I recently discovered the access_combined field definitions don't properly parse the uri fields if it includes a space. I understand the reasoning as spaces are largely regarded as invalid and should be escaped with %20 – however that shouldn't have any bearing on parsing the result in Splunk.
How can I modify the access_combined field definitions via transforms.conf to include spaces in the uri field?

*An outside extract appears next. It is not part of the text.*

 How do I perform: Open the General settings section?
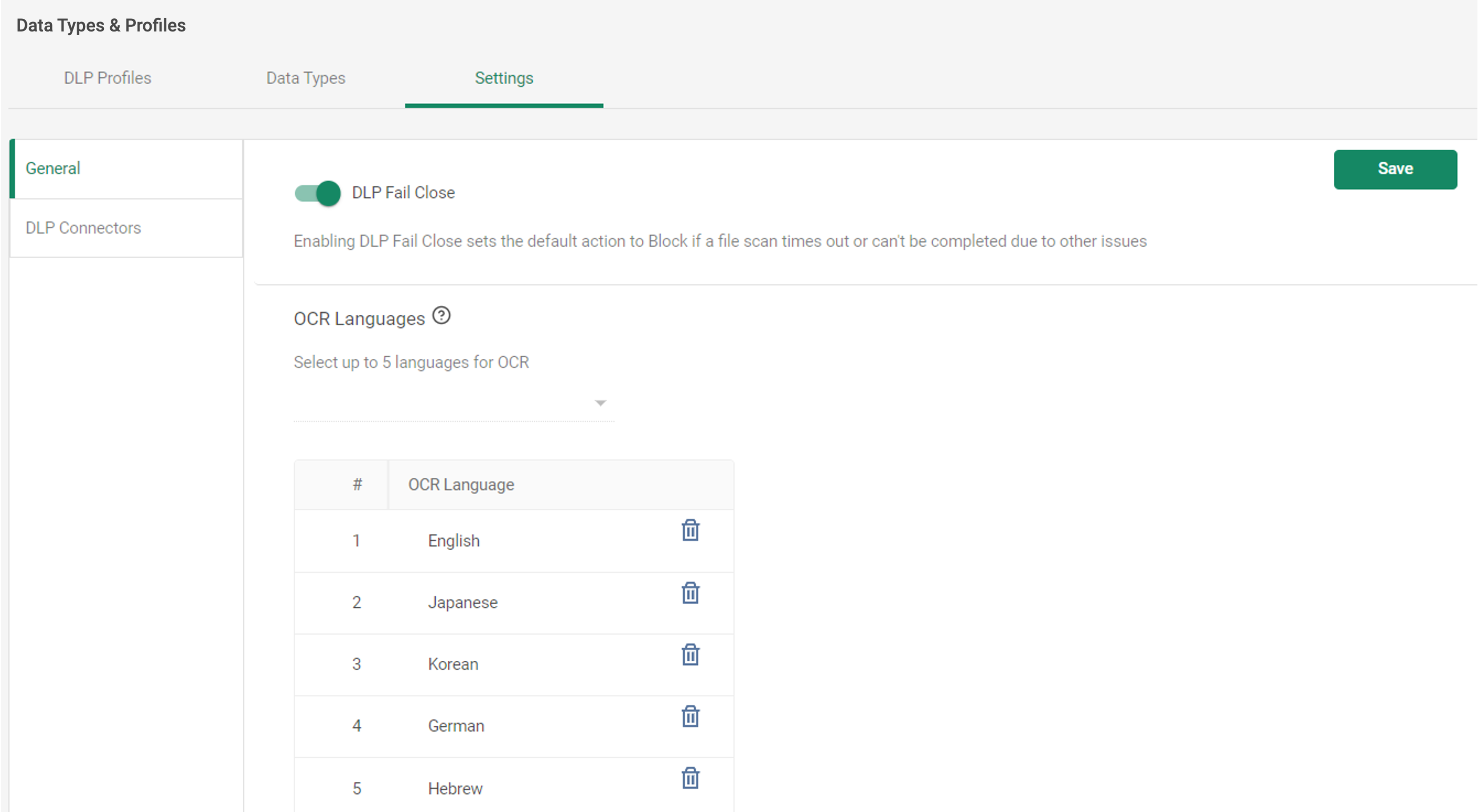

Example event with spaces in the uri:
1.1.1.1 80 - [07/Aug/2019:21:43:37 +0000] "GET /demo_bin/resource.php?command= space and another space and some more spaces in between HTTP/1.1" 400 583 "-" "Mozilla/4.0 (compatible; MSIE 6.0; Windows NT 5.1)" "-" "-"
Here are the details:
| makeresults
| eval _raw = "1.1.1.1 80 - [07/Aug/2019:21:43:37 +0000] \"GET /demo_bin/resource.php?command= space and another space and some more spaces in between HTTP/1.1\" 400 583 \"-\" \"Mozilla/4.0 (compatible; MSIE 6.0; Windows NT 5.1)\" \"-\" \"-\""
| rename COMMENT AS "This is 'access-extractions' from '/opt/splunk/etc/system/local/transforms.conf'"

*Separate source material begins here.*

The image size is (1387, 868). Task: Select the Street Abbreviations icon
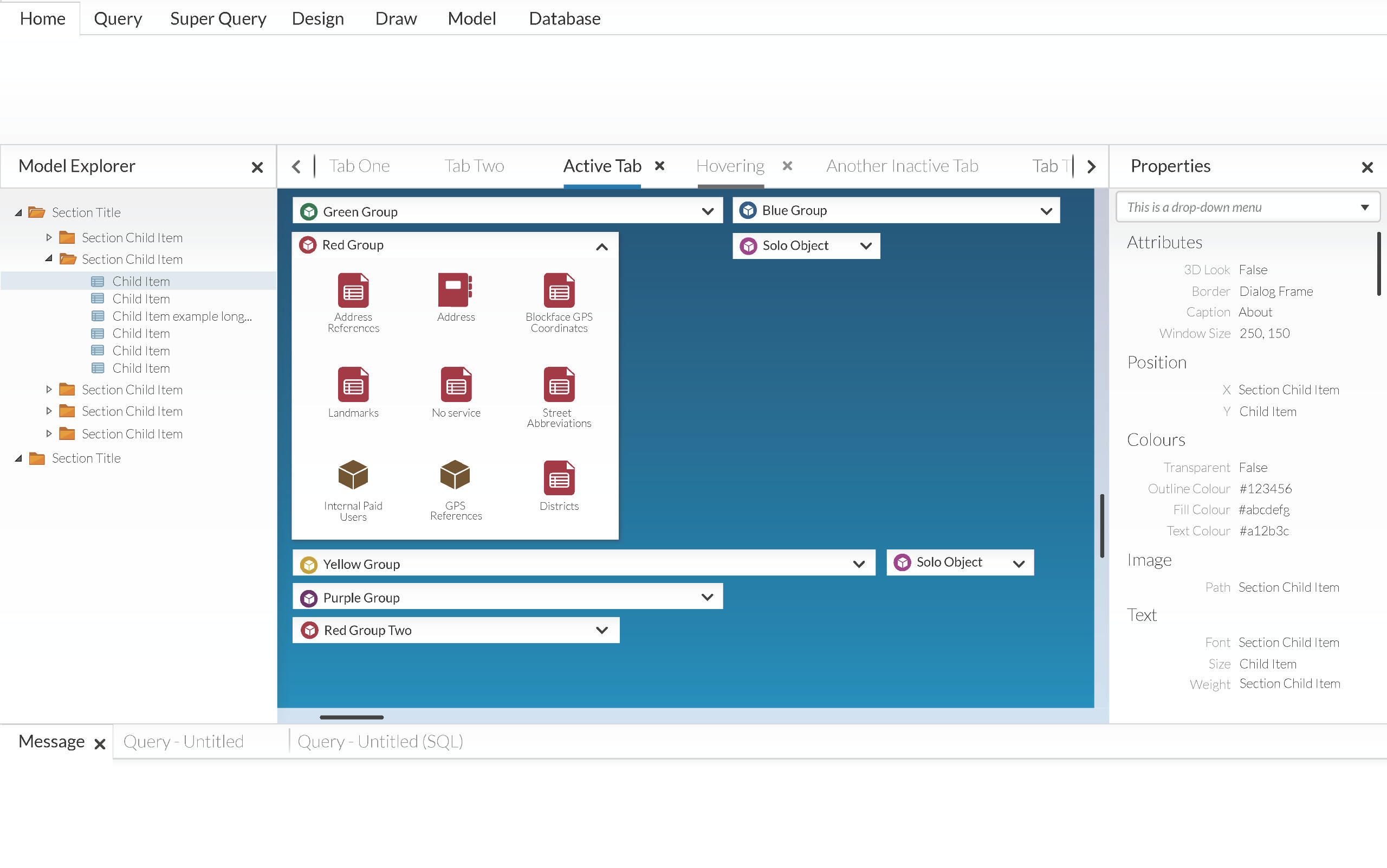click(x=559, y=385)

| rename COMMENT AS "^[[nspaces:clientip]]\s++[[nspaces:ident]]\s++[[nspaces:user]]\s++[[sbstring:req_time]]\s++[[access-request]]\s++[[nspaces:status]]\s++[[nspaces:bytes]](?:\s++\"(?<referer>[[bc_domain:referer_]]?+[^\"]*+)\"(?:\s++[[qstring:useragent]](?:\s++[[qstring:cookie]])?+)?+)?[[all:other]]"

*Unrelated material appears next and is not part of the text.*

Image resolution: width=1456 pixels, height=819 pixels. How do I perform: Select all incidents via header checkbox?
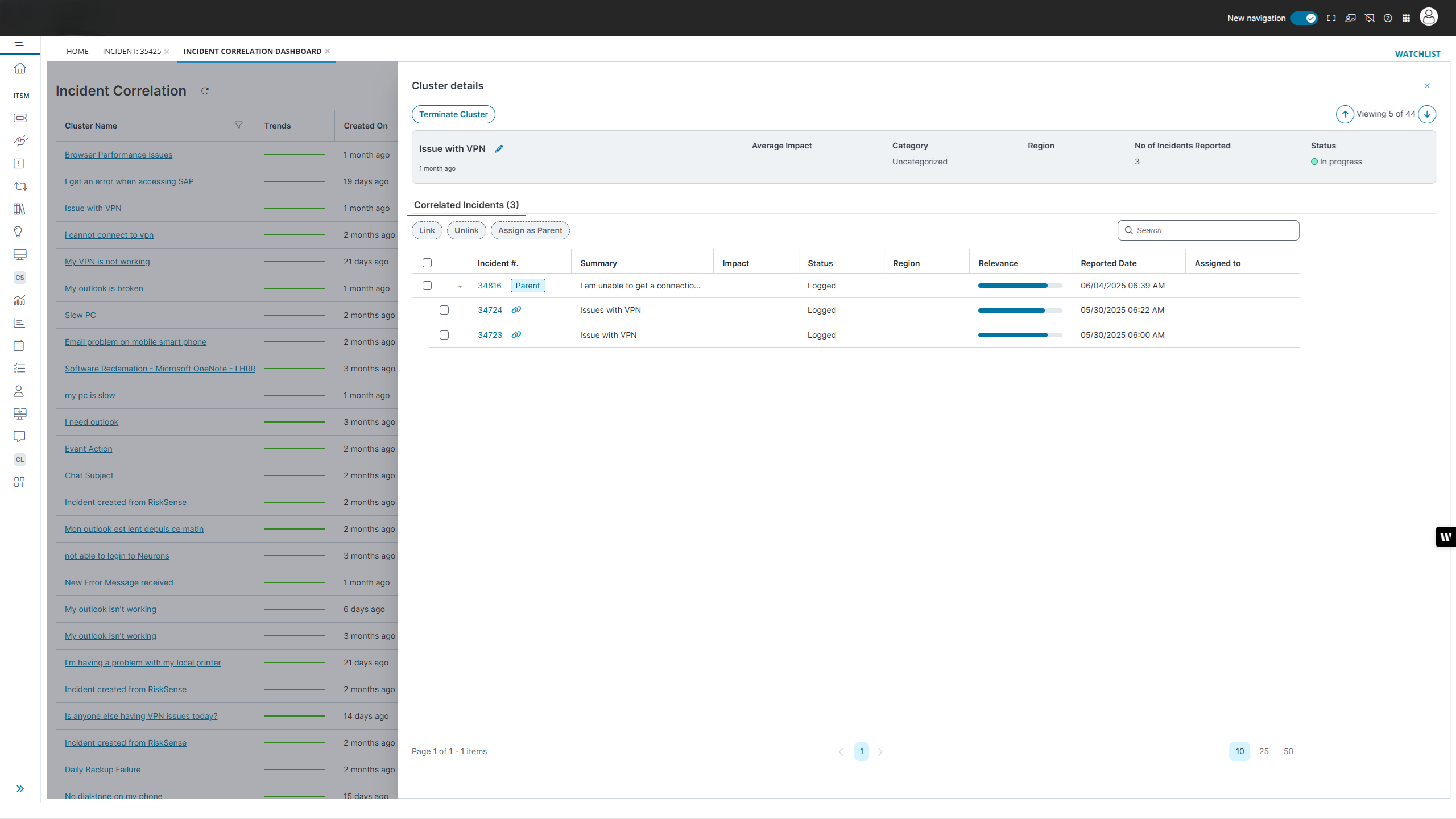coord(427,263)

| rename COMMENT AS "This is 'access-request' from '/opt/splunk/etc/system/local/transforms.conf'"
| rename COMMENT AS "\s*+[[reqstr:method]]?(?:\s++[[bc_uri]](?:\s++[[reqstr:version]])*)?\s*+"
| rename COMMENT AS "This is 'bc_uri' from '/opt/splunk/etc/system/local/transforms.conf'"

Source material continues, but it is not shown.